It's official. The pope is a James Bond fan. In a surprise move, the Vatican's daily newspaper, L'Osservatore Romano, gave its blessing to James Bond recently with the publication of a glowing review of Skyfall and a series of features on the Bond phenomenon. The paper praised Judy Dench as the 'perfect M', Javier Bardem's Silva as 'terrific', and Daniel Craig's Bond as 'more human'. Skyfall is, in the paper's view, 'one of the best in the longest cinematic story of all time'.
The review represents a significant shift for the Vatican. In 1965, L'Osservatore Romano denounced the James Bond films and what the paper felt they represented. Dr No was 'a mixture of violence, vulgarity, sadism and sex', and the paper hoped that the film had not met with the success that it did. Of the subsequent films, the newspaper found their consistency 'deplorable but explicable'.

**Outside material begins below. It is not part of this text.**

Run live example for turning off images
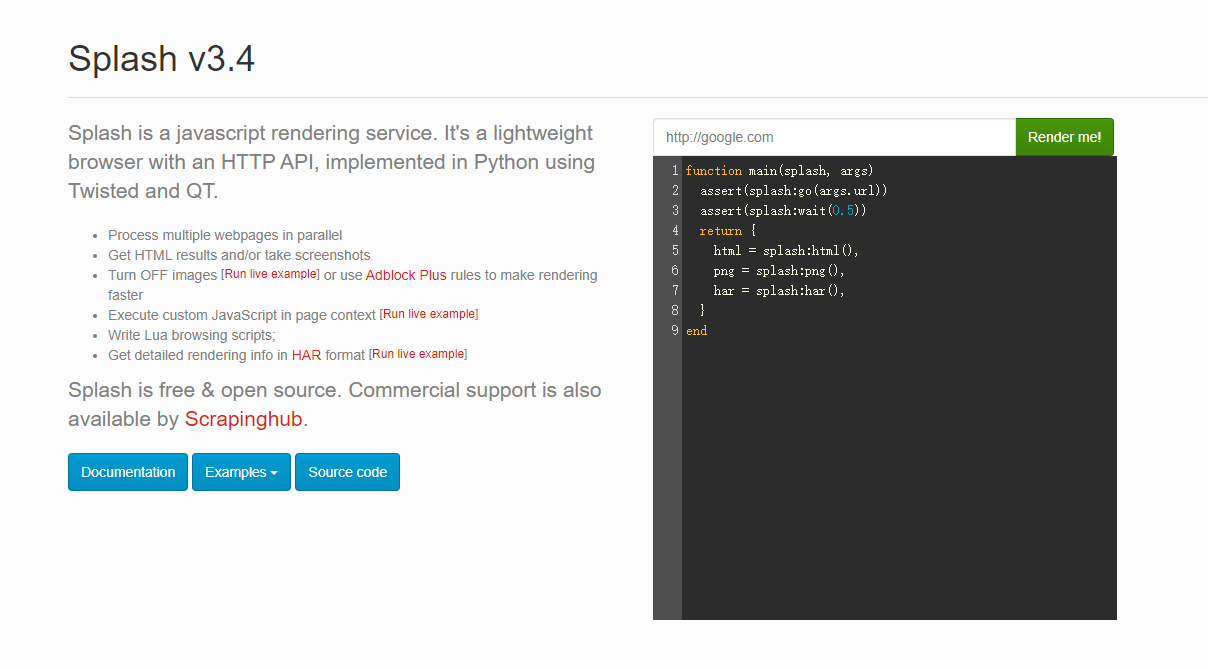Screen dimensions: 1209x669 pos(271,274)
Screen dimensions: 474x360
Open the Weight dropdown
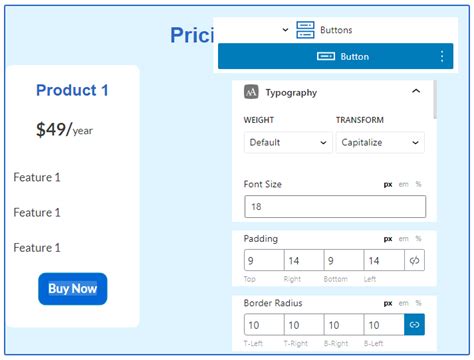point(288,142)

Similar views on James Bond were held by other well-known Catholics at the time and could be said to represent something of an official line on the Fleming/Bond phenomenon. Paul Johnson, who wrote an infamous 1958 review of the novel, Dr No, for the New Statesman, was a devout Catholic. His view that Fleming 'satisfies the very worst instincts of his readers' and that the book delivers a 'brew of sex and sadism' would no doubt have found wide agreement within the Vatican.

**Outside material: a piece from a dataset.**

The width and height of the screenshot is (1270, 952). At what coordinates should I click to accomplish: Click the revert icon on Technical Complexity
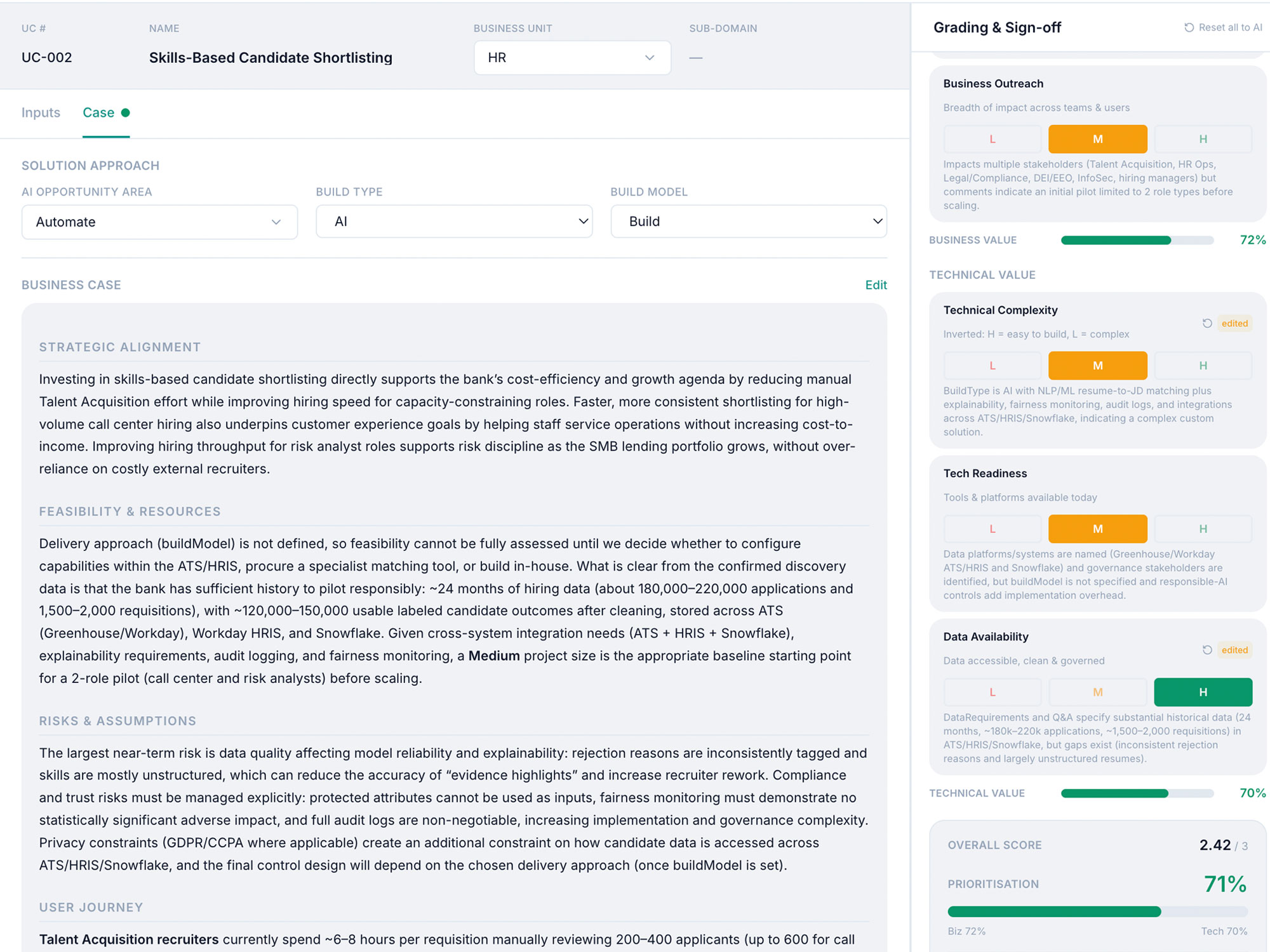click(x=1207, y=324)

And it was his Catholic faith that prevented Patrick McGoohan pursuing the role of James Bond in 1962. In interviews McGoohan said that he abhorred violence and cheap sex and that society needed moral heroes. In his TV series, Danger Man (broadcast in the US as Secret Agent), the hero John Drake, played by McGoohan, was 'a man of high ideals'. McGoohan said that the series contained 'action, but no brutal violence', and that 'it would have been wrong [for Drake] to get seriously involved with women'.
But religious denunciation of Bond has not been confined to the Catholic church. In 1961, the Rev. Leslie Paxton of the Great George Street Congregational Church in Liverpool preached a sermon against James Bond. Ian Fleming responded with a letter to the reverend, requesting a copy of the sermon in order to understand the nature of the criticisms (but there was apparently no 'death-bed conversion' in Fleming's final novels). And in 1980/1, during location filming of For Your Eyes Only at Meteora, Greece, monks from the Eastern Orthodox Church protested against the use of their monastery in the film, and attempted to spoil the filming by hanging washing out of the windows.
It has taken 50 years for the Vatican to succumb to the charms of James Bond. During that time, the world has seen huge social change. The Vatican is clearly part of society and is not immune to the ever evolving landscape of what is morally acceptable. How else can we explain the fact that aspects of James Bond that caused such consternation for the church in the 1960s are points of celebration in 2012?